───── GIVEN DATA ─────

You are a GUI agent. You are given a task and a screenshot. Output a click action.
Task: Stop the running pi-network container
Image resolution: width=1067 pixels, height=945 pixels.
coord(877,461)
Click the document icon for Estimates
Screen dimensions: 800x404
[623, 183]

─────

» **WHAT IS BEING ASKED**: Reproduce every line of the data above exactly, with nothing changed or left out.

» **SOLUTION TO THE EXERCISE**:
You are a GUI agent. You are given a task and a screenshot. Output a click action.
Task: Stop the running pi-network container
Image resolution: width=1067 pixels, height=945 pixels.
coord(877,461)
Click the document icon for Estimates
Screen dimensions: 800x404
[623, 183]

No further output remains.